Here the appellants do not claim surprise. The content of the written notes was disclosed in the testimony of the oral confession introduced at the preliminary hearing. There was no request for an inspection or a continuance. There is overwhelming evidence in the record bearing on guilt, which includes the written confession of Vincent Villa and the oral confession of Clifford Savala. There is no prejudice to the defense shown.
The case of United States v. Padrone, 406 F.2d 560 (2nd Cir. 1969), cited by the appellants, has been examined and it is not persuasive under the facts of our present case. Other federal cases examined on this point are either distinguishable on the facts or do not support appellants' position. (See United States v. Johnson, 525 F.2d 999 [2nd Cir. 1975]; United States v. Lewis, 511 F.2d 798 [D.C. Cir. 1975]; and United States v. Arcentales, 532 F.2d 1046 [5th Cir. 1976].)
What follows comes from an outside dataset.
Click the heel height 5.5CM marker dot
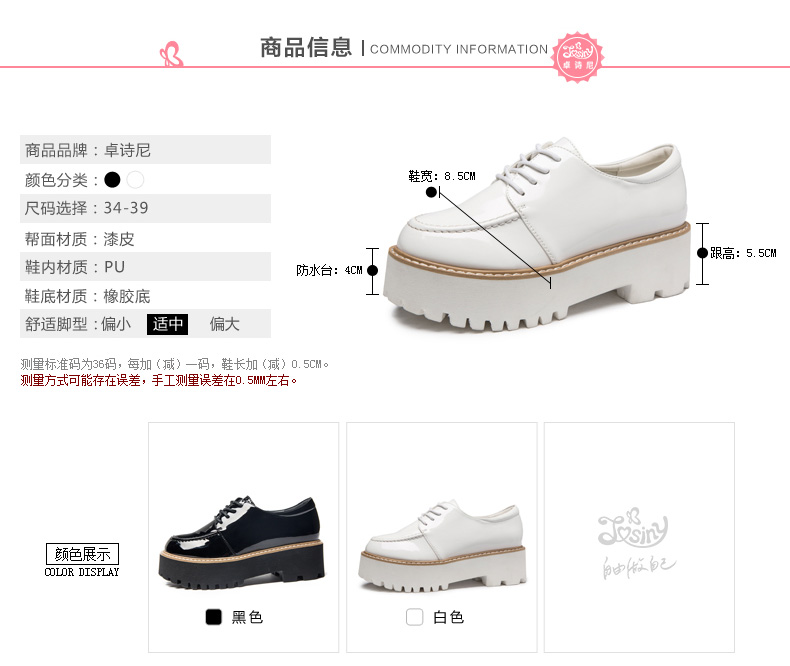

Error cannot be predicated on the refusal of a trial court to exclude from evidence materials which the prosecution may have failed to disclose under K.S.A. 22-3212 unless the record on appeal discloses that the matter complained of was brought to the attention of the trial court for a ruling and for determination of an appropriate sanction under the statute. An objection to evidence on one ground is not sufficient to raise objection on another ground when the particular objection assigned is not apt. The trial court will not be put in error in such event, even though the evidence may have been subject to other objections. The function of an objection is to bring the matter complained of to the attention of the court for an appropriate ruling, to warn the adverse party and to lay a proper foundation for examination of the ruling on appeal. It is apparent that this was not done in the present case and reversible error cannot be predicated thereon.
The two points raised by the appellants have been disposed of and the convictions of Pascual F. Villa and Vincent Villa are affirmed.